### What you are asked to do
Entries in the following listing are to be copied exactly as they stand.

Material to process Block Start

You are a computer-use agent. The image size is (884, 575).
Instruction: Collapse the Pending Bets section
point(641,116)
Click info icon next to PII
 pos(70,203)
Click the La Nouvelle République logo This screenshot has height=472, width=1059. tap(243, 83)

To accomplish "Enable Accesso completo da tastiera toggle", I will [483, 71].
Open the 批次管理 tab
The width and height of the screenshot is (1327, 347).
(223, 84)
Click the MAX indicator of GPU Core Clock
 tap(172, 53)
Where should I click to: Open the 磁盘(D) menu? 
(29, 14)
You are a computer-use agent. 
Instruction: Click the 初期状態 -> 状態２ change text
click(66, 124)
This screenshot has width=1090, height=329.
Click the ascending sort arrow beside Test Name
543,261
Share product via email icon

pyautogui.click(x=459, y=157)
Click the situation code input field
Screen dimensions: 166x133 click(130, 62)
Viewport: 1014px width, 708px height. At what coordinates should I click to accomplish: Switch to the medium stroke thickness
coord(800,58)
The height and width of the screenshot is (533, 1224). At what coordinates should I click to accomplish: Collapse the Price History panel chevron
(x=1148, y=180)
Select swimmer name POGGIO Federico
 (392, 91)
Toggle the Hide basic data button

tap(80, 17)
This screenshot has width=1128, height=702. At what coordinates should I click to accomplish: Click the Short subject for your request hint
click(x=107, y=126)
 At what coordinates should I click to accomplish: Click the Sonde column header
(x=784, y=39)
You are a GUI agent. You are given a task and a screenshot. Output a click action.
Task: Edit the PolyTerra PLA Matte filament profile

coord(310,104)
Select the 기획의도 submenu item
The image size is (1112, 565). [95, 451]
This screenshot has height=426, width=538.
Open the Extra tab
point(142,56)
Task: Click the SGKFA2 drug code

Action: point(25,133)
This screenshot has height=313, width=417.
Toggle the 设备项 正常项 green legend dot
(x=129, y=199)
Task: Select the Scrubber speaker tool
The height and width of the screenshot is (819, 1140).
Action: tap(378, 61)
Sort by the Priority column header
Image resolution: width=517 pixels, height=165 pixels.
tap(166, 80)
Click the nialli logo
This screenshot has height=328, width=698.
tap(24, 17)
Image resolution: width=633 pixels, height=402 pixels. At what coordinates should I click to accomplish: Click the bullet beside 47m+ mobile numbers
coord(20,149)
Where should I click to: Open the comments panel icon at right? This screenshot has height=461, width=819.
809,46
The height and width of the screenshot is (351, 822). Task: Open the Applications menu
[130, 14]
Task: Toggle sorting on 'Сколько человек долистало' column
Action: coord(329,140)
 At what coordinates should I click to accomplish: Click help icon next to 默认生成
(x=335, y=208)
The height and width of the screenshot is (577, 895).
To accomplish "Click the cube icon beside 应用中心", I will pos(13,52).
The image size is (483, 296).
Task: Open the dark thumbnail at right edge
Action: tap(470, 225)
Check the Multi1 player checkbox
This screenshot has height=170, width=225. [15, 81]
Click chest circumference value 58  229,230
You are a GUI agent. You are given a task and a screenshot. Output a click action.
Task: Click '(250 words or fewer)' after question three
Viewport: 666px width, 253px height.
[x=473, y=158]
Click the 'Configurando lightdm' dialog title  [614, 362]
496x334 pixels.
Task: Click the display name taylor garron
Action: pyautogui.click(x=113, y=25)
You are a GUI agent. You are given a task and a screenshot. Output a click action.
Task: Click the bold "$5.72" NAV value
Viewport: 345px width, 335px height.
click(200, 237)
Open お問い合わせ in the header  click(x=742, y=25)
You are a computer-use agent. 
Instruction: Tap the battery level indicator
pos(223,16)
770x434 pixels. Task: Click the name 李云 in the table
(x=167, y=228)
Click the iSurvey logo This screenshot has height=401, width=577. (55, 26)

Material to process Block End

### Solution to the problem
You are a computer-use agent. The image size is (884, 575).
Instruction: Collapse the Pending Bets section
point(641,116)
Click info icon next to PII
 pos(70,203)
Click the La Nouvelle République logo This screenshot has height=472, width=1059. tap(243, 83)

To accomplish "Enable Accesso completo da tastiera toggle", I will [483, 71].
Open the 批次管理 tab
The width and height of the screenshot is (1327, 347).
(223, 84)
Click the MAX indicator of GPU Core Clock
 tap(172, 53)
Where should I click to: Open the 磁盘(D) menu? 
(29, 14)
You are a computer-use agent. 
Instruction: Click the 初期状態 -> 状態２ change text
click(66, 124)
This screenshot has width=1090, height=329.
Click the ascending sort arrow beside Test Name
543,261
Share product via email icon

pyautogui.click(x=459, y=157)
Click the situation code input field
Screen dimensions: 166x133 click(130, 62)
Viewport: 1014px width, 708px height. At what coordinates should I click to accomplish: Switch to the medium stroke thickness
coord(800,58)
The height and width of the screenshot is (533, 1224). At what coordinates should I click to accomplish: Collapse the Price History panel chevron
(x=1148, y=180)
Select swimmer name POGGIO Federico
 (392, 91)
Toggle the Hide basic data button

tap(80, 17)
This screenshot has width=1128, height=702. At what coordinates should I click to accomplish: Click the Short subject for your request hint
click(x=107, y=126)
 At what coordinates should I click to accomplish: Click the Sonde column header
(x=784, y=39)
You are a GUI agent. You are given a task and a screenshot. Output a click action.
Task: Edit the PolyTerra PLA Matte filament profile

coord(310,104)
Select the 기획의도 submenu item
The image size is (1112, 565). [95, 451]
This screenshot has height=426, width=538.
Open the Extra tab
point(142,56)
Task: Click the SGKFA2 drug code

Action: point(25,133)
This screenshot has height=313, width=417.
Toggle the 设备项 正常项 green legend dot
(x=129, y=199)
Task: Select the Scrubber speaker tool
The height and width of the screenshot is (819, 1140).
Action: tap(378, 61)
Sort by the Priority column header
Image resolution: width=517 pixels, height=165 pixels.
tap(166, 80)
Click the nialli logo
This screenshot has height=328, width=698.
tap(24, 17)
Image resolution: width=633 pixels, height=402 pixels. At what coordinates should I click to accomplish: Click the bullet beside 47m+ mobile numbers
coord(20,149)
Where should I click to: Open the comments panel icon at right? This screenshot has height=461, width=819.
809,46
The height and width of the screenshot is (351, 822). Task: Open the Applications menu
[130, 14]
Task: Toggle sorting on 'Сколько человек долистало' column
Action: coord(329,140)
 At what coordinates should I click to accomplish: Click help icon next to 默认生成
(x=335, y=208)
The height and width of the screenshot is (577, 895).
To accomplish "Click the cube icon beside 应用中心", I will pos(13,52).
The image size is (483, 296).
Task: Open the dark thumbnail at right edge
Action: tap(470, 225)
Check the Multi1 player checkbox
This screenshot has height=170, width=225. [15, 81]
Click chest circumference value 58  229,230
You are a GUI agent. You are given a task and a screenshot. Output a click action.
Task: Click '(250 words or fewer)' after question three
Viewport: 666px width, 253px height.
[x=473, y=158]
Click the 'Configurando lightdm' dialog title  [614, 362]
496x334 pixels.
Task: Click the display name taylor garron
Action: pyautogui.click(x=113, y=25)
You are a GUI agent. You are given a task and a screenshot. Output a click action.
Task: Click the bold "$5.72" NAV value
Viewport: 345px width, 335px height.
click(200, 237)
Open お問い合わせ in the header  click(x=742, y=25)
You are a computer-use agent. 
Instruction: Tap the battery level indicator
pos(223,16)
770x434 pixels. Task: Click the name 李云 in the table
(x=167, y=228)
Click the iSurvey logo This screenshot has height=401, width=577. (55, 26)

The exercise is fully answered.